There was also the obligatory cycling day cake stop. On this occasion popping into ‘The Loft’ in Shefford where upon seeing a complete untouched Coffee Cake I just had to make them cut into it and promptly ordered a slice! We sat outside at the front where we could keep our eyes on the bikes, unlocked and vulnerable as they were. There are quite a few quaint old buildings in the little town of Shefford, the loft itself makes reference to it’s 1885 build date in the brickwork. However what caught our eye while we were sat there was the building across the road, currently home to Barclays Bank but clearly of some different original usage several hundred years previously. The large bank of chimneys protruding from the otherwise dainty roof suggesting that maybe it once housed the town’s bakery, blacksmith’s or something similar!
It was a good day out and a tough one too. Steve seemed to take it all in his stride (or pedal stroke) but certainly I struggled a bit toward the end, slowing more for the short climbs than I would usually do. But either way it was another 120 miles added to the wear on my Hutchinson tyres taking their total mileage now up to 1225 miles (1961 km). And to be honest during this time I hadn’t really considered how well they were or weren’t wearing. In fact I really had ignored them completely, so when I returned back home around teatime I took the opportunity to take a couple of photos of the tyres to show you, my readers!
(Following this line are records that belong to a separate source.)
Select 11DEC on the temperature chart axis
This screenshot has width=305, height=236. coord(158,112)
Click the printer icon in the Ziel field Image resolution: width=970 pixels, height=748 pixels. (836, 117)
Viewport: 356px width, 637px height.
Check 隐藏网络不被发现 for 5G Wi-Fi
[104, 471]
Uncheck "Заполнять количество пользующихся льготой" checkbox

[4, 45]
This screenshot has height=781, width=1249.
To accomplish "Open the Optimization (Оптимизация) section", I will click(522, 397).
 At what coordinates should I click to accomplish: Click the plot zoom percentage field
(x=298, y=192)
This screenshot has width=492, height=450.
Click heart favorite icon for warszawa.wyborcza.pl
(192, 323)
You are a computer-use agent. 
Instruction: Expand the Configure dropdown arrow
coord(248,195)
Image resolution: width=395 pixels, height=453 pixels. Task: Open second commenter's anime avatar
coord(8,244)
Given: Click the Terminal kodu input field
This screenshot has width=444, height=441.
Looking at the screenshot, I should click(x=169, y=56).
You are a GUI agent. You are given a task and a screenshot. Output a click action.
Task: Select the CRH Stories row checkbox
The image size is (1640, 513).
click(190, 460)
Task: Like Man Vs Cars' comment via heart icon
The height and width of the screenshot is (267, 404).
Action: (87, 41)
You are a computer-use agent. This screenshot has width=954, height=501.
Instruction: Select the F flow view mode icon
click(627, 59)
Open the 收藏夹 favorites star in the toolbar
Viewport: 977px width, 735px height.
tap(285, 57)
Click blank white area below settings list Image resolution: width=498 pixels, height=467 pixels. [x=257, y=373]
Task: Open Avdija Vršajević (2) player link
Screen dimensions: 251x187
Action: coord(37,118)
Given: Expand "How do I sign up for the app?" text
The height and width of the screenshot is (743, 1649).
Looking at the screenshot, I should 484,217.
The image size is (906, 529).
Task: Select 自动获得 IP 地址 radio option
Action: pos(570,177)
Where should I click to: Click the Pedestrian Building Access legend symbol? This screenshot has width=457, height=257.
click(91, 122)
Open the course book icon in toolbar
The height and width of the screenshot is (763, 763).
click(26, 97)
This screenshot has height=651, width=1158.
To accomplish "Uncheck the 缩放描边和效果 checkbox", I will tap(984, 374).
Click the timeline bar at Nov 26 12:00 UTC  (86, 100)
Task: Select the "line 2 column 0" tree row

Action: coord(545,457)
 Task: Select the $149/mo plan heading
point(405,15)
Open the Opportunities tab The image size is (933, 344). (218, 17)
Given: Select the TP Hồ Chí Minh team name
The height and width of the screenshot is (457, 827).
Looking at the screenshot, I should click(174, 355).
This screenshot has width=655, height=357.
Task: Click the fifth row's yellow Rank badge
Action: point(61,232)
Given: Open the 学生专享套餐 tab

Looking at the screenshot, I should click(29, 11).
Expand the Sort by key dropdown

As I’m sure you can see, the wear is good, plenty of tread left, no noticeable flattening on the top and I can tell you that there are no significant splits or cuts and I’ve not had to patch it at all. The front is much the same although as you’d expect not having so much rider weight put through it the front is a little less worn. So I won’t bother uploading the photo of the front tyre. Instead I’ll finish this post with an upload of the photo I took of the Coffee Cake before it had been cut into; a much nicer photo to end with I suggest!